Detecting fraudulent transactions is one of the classic use cases for real-time data. The business value is clear:
Traditionally, fraud detection has been done using stream processing applications written in languages such as Java. Maybe it’s been done using Kafka Streams or Spark Streaming, too, but regardless of the framework, it has always required a strong understanding of the core language first. This reduces the base of developers who can access stream processing. KSQL changes this, because anyone who can write SQL can now write stream processing applications.
KSQL is a continuous query language. Whilst you can use it for interactive exploration of data—as we will see in a moment—its core purpose is building stream processing applications. Because KSQL is built on Kafka Streams, which is built on Apache Kafka®, it benefits from the horizontal scalability characteristics for both resilience and throughput.
We’re going to see how we can take a stream of inbound ATM transactions and easily set up an application to detect transactions that look fraudulent. We’ll use a three key factors to determine if we think a transaction is fraudulent:
As part of the processing, we’ll also calculate the distance (as the crow flies) between the two suspect transactions, the time between them and, thus, how fast someone would have had to travel to plausibly make the transaction. This could feed into a second iteration of processing to refine the detection further.
We’re going to use Elasticsearch to store the transactions and enriched data, and Kibana to provide visualization and further data inspection capabilities.
KSQL has supported joining between two streams of events since Confluent Platform 5.0. This means you can take two Kafka topics and join between them on a common key. This could be something like a stream of order events and a stream of shipment events—with a stream-stream join, you can match up orders being placed to those being shipped.
A stream-stream join can also make sense when done against the same stream of data, and that’s how we’re going to use it here. To start with, we’re going to take a simplified stream of ATM transactions and use it to understand what a stream-stream join is doing, and the semantics around it. Once we’ve done that, we’ll dive into a full-blown example with a data generator and some realistic test data.
I’m using Docker Compose to easily provision a test environment—if you want to follow along, you can find all the example files on GitHub.

● **SOURCE DATA**
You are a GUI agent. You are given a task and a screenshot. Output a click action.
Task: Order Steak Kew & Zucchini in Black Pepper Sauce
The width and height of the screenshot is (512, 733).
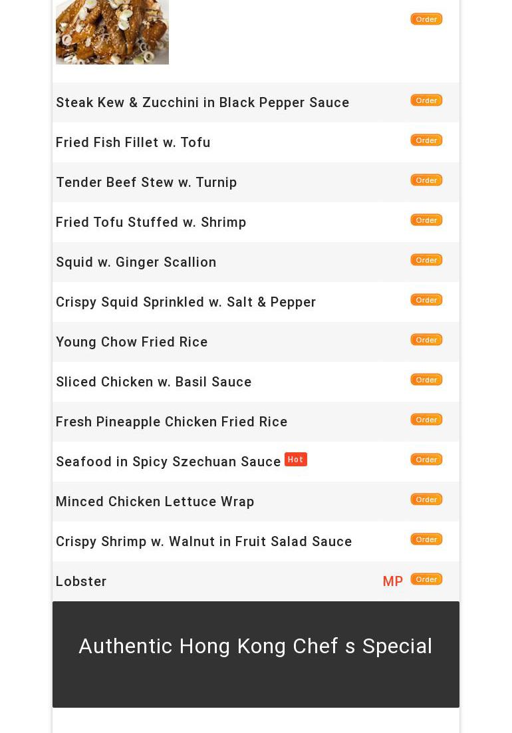pos(426,100)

● **THE PROBLEM**
Write out the passage of the KSQL fraud-detection text starting at "KSQL has supported" and ending at "realistic test data.", word for word.

● **FULL OUTPUT**
KSQL has supported joining between two streams of events since Confluent Platform 5.0. This means you can take two Kafka topics and join between them on a common key. This could be something like a stream of order events and a stream of shipment events—with a stream-stream join, you can match up orders being placed to those being shipped.
A stream-stream join can also make sense when done against the same stream of data, and that’s how we’re going to use it here. To start with, we’re going to take a simplified stream of ATM transactions and use it to understand what a stream-stream join is doing, and the semantics around it. Once we’ve done that, we’ll dive into a full-blown example with a data generator and some realistic test data.